— TASK DETAILS —
Rewrite the records from the first line through the line containing "pos(627,556)", swapping "label" for "tag" and leaving everything else unchanged.

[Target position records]
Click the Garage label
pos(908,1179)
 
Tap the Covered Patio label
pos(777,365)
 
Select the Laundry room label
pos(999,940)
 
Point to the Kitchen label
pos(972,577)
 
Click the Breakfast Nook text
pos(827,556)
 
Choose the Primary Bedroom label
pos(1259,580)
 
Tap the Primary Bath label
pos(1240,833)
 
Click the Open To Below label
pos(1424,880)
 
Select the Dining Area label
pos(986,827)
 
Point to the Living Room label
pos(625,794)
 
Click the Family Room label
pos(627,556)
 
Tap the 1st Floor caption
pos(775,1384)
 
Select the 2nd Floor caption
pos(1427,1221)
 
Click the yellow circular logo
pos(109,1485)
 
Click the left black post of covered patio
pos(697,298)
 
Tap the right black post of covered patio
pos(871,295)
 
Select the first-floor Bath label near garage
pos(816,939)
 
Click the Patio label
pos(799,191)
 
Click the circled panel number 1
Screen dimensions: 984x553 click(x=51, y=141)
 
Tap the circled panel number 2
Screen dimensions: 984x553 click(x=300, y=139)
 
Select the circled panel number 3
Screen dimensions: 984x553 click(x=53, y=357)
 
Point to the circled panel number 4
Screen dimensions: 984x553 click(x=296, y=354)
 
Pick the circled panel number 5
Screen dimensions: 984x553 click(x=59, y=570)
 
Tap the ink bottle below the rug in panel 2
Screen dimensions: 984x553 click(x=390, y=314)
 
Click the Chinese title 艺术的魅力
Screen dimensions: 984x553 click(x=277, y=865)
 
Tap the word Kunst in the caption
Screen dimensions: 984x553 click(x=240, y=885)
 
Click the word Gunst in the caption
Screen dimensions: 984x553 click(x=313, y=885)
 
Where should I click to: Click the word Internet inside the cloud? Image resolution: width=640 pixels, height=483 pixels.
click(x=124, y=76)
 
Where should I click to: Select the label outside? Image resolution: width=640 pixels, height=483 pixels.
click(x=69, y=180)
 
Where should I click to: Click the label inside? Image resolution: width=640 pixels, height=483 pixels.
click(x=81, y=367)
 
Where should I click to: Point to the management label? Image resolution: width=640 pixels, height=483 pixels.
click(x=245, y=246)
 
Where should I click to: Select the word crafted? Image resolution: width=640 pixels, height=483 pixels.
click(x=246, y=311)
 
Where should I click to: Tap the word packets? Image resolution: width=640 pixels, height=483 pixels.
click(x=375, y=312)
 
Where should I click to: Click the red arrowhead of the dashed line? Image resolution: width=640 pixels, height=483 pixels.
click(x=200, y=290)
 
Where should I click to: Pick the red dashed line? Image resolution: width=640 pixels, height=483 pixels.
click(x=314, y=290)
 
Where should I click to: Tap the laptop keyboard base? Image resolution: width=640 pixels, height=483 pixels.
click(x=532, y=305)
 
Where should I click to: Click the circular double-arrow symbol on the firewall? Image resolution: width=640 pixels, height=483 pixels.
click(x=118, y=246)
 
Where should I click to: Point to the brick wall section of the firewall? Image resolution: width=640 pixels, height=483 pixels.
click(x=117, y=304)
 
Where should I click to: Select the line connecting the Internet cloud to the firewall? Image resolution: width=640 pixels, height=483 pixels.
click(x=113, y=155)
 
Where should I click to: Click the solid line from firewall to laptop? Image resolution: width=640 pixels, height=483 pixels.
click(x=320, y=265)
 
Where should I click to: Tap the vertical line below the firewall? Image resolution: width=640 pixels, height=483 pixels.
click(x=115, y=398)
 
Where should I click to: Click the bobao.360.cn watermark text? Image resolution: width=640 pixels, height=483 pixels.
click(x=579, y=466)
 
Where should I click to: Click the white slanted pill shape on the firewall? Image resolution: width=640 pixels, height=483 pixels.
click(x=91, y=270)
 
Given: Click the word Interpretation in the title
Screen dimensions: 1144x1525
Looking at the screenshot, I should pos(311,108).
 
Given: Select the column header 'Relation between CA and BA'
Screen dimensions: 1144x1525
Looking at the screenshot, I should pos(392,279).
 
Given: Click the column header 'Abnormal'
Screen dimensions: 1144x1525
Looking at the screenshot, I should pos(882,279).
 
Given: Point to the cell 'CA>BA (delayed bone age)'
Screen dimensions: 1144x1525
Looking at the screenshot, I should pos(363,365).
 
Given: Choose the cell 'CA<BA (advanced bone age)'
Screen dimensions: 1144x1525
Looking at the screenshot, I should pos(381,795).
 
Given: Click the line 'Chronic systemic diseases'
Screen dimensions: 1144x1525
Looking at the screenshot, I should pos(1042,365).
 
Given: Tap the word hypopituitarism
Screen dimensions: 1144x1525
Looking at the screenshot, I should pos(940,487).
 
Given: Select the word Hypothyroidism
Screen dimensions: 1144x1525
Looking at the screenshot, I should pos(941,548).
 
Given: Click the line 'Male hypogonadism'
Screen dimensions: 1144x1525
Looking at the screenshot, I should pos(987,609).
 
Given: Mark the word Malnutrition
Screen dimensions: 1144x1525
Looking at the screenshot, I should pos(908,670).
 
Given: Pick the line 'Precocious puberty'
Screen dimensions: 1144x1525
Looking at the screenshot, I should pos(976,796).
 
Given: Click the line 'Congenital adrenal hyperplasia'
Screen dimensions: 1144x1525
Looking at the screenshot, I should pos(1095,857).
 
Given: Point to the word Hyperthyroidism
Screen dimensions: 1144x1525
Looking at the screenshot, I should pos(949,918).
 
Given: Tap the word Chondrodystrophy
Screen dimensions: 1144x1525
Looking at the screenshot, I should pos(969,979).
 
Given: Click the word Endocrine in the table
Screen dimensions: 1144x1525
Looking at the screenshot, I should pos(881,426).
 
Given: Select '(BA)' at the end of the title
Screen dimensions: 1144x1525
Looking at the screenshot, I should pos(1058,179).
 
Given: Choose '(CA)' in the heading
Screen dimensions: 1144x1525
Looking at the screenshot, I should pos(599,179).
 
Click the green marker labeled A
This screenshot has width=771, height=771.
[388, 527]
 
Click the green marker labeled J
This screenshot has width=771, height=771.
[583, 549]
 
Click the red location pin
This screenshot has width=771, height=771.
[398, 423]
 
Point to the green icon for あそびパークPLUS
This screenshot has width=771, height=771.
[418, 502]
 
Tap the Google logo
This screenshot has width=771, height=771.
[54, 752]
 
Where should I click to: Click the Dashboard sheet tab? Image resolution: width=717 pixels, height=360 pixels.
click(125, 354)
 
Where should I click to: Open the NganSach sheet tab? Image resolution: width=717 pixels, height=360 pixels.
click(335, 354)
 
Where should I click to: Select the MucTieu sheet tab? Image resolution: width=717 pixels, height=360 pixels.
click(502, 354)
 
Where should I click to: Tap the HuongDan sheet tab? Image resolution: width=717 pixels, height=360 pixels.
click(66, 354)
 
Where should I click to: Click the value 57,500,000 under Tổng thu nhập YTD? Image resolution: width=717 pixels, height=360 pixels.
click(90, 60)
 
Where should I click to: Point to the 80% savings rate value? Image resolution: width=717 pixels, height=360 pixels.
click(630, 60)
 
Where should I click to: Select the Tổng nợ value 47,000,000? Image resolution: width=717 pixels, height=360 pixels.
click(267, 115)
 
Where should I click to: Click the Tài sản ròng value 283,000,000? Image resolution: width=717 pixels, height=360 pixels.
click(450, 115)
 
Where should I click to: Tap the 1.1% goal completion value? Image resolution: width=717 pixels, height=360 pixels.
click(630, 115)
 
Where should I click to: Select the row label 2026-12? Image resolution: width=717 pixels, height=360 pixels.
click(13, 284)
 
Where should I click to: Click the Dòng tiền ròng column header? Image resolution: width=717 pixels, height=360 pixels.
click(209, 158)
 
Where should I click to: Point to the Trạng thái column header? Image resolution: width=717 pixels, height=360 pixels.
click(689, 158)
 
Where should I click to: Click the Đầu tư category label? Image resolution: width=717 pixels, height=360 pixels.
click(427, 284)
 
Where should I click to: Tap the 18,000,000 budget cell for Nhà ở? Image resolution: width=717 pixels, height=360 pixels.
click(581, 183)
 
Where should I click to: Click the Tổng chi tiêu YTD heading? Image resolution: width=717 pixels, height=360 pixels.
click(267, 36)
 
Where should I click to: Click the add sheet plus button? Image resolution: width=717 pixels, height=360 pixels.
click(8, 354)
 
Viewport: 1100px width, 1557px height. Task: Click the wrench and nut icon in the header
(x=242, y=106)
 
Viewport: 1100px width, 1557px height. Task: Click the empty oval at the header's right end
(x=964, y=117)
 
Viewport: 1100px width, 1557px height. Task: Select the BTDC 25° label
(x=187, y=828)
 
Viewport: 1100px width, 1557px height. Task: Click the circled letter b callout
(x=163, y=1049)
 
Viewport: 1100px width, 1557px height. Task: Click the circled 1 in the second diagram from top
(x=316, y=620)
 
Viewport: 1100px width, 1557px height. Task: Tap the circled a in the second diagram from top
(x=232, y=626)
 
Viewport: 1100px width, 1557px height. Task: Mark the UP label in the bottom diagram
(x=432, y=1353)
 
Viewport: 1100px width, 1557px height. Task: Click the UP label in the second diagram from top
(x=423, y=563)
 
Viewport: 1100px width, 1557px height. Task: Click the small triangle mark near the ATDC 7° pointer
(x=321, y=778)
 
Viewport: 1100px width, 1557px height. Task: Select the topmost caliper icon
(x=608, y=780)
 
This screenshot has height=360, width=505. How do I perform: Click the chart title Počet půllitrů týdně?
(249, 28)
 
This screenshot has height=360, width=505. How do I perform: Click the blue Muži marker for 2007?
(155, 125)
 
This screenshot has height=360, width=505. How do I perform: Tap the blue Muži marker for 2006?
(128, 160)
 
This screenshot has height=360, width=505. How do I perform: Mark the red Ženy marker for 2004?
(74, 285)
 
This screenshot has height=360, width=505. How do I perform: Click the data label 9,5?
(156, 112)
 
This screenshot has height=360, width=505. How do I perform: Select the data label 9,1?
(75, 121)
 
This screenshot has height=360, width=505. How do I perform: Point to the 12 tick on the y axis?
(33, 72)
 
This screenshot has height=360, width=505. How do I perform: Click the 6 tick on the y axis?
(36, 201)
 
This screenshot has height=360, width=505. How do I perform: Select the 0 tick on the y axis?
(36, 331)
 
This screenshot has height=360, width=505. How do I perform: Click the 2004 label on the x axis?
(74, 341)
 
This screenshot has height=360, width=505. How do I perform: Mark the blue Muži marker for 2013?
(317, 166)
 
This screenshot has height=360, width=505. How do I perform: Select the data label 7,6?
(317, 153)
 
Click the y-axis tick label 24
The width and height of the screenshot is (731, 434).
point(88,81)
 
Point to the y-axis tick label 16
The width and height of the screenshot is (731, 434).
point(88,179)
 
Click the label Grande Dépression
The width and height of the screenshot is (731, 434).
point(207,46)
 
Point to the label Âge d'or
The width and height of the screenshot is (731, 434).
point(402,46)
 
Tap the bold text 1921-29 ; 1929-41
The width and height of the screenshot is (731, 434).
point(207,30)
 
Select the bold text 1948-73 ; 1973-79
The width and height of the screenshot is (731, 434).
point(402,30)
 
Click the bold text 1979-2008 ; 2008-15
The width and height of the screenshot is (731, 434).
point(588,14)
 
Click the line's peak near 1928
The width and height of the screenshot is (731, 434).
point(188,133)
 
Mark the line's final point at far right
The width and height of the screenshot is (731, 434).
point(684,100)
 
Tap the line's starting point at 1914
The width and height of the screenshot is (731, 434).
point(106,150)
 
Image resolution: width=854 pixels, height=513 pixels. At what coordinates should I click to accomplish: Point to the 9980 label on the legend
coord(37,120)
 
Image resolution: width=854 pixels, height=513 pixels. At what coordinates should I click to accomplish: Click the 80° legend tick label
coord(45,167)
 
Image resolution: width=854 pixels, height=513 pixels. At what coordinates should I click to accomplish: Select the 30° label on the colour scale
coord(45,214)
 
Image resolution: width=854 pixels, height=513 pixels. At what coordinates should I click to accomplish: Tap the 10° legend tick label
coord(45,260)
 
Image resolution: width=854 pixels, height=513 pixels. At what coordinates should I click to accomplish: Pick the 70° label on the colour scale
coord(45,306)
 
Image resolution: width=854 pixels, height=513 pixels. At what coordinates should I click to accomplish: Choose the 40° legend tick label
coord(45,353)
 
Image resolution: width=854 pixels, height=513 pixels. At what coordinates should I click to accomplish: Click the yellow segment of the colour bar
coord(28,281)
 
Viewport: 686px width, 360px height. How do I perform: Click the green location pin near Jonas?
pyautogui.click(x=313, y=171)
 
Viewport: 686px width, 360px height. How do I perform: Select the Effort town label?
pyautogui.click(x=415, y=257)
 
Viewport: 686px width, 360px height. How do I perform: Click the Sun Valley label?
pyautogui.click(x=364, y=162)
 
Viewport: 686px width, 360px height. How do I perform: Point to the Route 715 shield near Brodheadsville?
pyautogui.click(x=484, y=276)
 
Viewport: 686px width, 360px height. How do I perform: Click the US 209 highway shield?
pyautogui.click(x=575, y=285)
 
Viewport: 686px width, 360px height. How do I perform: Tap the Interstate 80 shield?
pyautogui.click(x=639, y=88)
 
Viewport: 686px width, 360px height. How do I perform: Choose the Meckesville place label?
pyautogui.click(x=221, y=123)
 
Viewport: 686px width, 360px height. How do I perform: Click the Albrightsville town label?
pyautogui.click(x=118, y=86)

— ANSWER FOR THE TASK —
Click the Garage tag
pos(908,1179)
 
Tap the Covered Patio tag
pos(777,365)
 
Select the Laundry room tag
pos(999,940)
 
Point to the Kitchen tag
pos(972,577)
 
Click the Breakfast Nook text
pos(827,556)
 
Choose the Primary Bedroom tag
pos(1259,580)
 
Tap the Primary Bath tag
pos(1240,833)
 
Click the Open To Below tag
pos(1424,880)
 
Select the Dining Area tag
pos(986,827)
 
Point to the Living Room tag
pos(625,794)
 
Click the Family Room tag
pos(627,556)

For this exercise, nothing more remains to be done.